Renaud Epstein, sociologue

« L’embourgeoisement de la capitale c’est une dynamique longue qui commence avec Haussmann et qui se diffuse très lentement d’est en ouest. Aux 18 et 19è siècles, Paris est une ville populaire et révolutionnaire. Le peuple concentré dans Paris se soulève régulièrement contre le pouvoir : que ce soit en 1789, 1830, 1848, 1870. La réaction du pouvoir est une réaction de crainte et de volonté de reconquête du cœur parisien pour prévenir les risques de la grande peur bourgeoise liée à la révolution de 1848. Et donc les grands travaux d’Haussmann qui débutent dans les années 1850, poursuivent à la fois des objectifs de développement économique, de modernisation urbaine mais aussi des objectifs de reconquête sociale. Expulser les pauvres vers les périphéries, du moins éviter de trop forte concentration d’un peuple insurrectionnel à proximité immédiate du Louvre et des lieux de pouvoir.  Les travaux d’Haussmann ont amplifié, accéléré une dynamique de déplacement des couches populaires vers les périphéries. Vers les nouveaux arrondissements qui ont annexé des communes périphériques : Belleville, Charonne etc etc.

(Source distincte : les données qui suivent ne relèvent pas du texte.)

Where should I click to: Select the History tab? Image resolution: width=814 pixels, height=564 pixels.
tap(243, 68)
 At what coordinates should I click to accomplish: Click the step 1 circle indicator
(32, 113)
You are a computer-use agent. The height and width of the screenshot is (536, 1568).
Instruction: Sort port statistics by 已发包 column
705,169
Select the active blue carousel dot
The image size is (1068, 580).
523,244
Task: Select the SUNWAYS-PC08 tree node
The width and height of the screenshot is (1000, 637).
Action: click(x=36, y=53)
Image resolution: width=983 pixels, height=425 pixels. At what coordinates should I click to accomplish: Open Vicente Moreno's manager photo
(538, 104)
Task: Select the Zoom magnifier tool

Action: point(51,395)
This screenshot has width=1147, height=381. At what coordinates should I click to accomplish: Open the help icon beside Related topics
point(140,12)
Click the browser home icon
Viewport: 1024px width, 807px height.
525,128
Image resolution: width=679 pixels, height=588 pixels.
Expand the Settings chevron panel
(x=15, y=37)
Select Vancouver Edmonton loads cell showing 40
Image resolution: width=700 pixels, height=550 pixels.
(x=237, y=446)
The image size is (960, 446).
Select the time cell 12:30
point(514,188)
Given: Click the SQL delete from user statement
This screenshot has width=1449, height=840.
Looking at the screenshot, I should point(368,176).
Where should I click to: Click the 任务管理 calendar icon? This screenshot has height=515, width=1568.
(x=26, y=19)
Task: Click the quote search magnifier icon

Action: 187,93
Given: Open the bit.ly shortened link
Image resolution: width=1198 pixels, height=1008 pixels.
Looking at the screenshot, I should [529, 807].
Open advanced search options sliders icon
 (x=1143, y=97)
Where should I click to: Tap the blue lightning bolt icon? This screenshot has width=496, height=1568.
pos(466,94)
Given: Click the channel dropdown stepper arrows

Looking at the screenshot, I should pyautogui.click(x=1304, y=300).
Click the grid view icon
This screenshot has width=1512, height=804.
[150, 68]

La résistance des couches populaires

« La gentrification qui est une forme particulière d’embourgeoisement, s’amorce à Paris dans les années 1990. Sous l’effet d’une série de politiques publiques, de requalification des espaces populaires. D’implantation d’équipements culturels (l'Opéra Bastille par exemple). Cette gentrification se poursuit au début des années 2000 dans les communes de petite couronne. Comme Montreuil, Pantin, Aubervilliers… Cette gentrification ne doit pas nous faire oublier que Paris reste une ville populaire dans laquelle il y a certes de l’embourgeoisement mais qui conserve des bastions. Les boulevards maréchaux et les HLM font une couronne autour de la capitale. En 1982, Paris compte autant d’ouvriers que le Val de Marne. Encore aujourd’hui, les couches populaires résistent et ce processus lent de reconquête reste inachevé. Paris compte par exemple plus de 20% de logements sociaux. De toutes les global cities, Paris demeure une ville qui conserve en son centre des populations défavorisées. Une dualité entre une élite et un petit peuple au service de cette élite. Qui arrive encore à se maintenir le long du périphérique ».

La « premiumisation » de l'hyper centre

Jean-Christophe Bailly, écrivain

« On a l’habitude de dire que la France est le pays le plus centralisé d’Europe. Ce qui est vrai. Mais les premiers à subir les pesanteurs de ce centralisme ce sont les Parisiens (avant les provinciaux). Il y a toujours eu une opposition forte entre le pouvoir et le petit peuple de Paris, toujours prêt à s’insurger. Une contradiction entre le pouvoir central avec son arrogance et sa superbe, dont on voit la continuité tous les jours, et puis quelque chose de moins visible, une sorte de réinvention populaire, qui est de plus en plus limité territorialement dans le nord-est.

Ce n’est pas seulement l’embourgeoisement mais aussi des conquêtes qui sont d’une extrême brutalité. Si on prend l’exemple du cœur de Paris, le Pont Neuf, avec La Samaritaine qui était « parigo » : les Parisiens y allaient pour acheter un peigne, une brosse à dents, un jambonneau, un manteau... « On trouve tout à la Samaritaine » comme disait la pub. C’était un lieu issu du capitalisme du 19è siècle, mais c’était un lieu populaire. Un lieu fréquenté. Et puis de fil en aiguille, le magasin est tombé entre les mains de LVMH. On y trouve maintenant uniquement des produits de luxe. Comme dans tous les aéroports du monde. Fréquenté par la même clientèle. Transformé en un hôtel 5 étoiles, où la nuitée la moins chère est de 1100€. Embourgeoisement n’est donc pas l’expression la plus juste. Schéma identique avec la reprise de la Bourse du Commerce par le Groupe Pinault. On a la sensation d’être viré, exproprié. Ce n’est pas un idéal qui est avoué, exhibé, dit en tant que tel. Mais on a l’impression que le rêve c’est que Paris soit fréquenté uniquement par des touristes et habité par la classe dominante, mais plutôt du côté des décideurs. Et toute une armée de décideurs moyens. Tous ces gars en petit costard bleu qu’on voit le matin être angoissé d’être eux-mêmes, dans le métro (quand ils le prennent encore) ».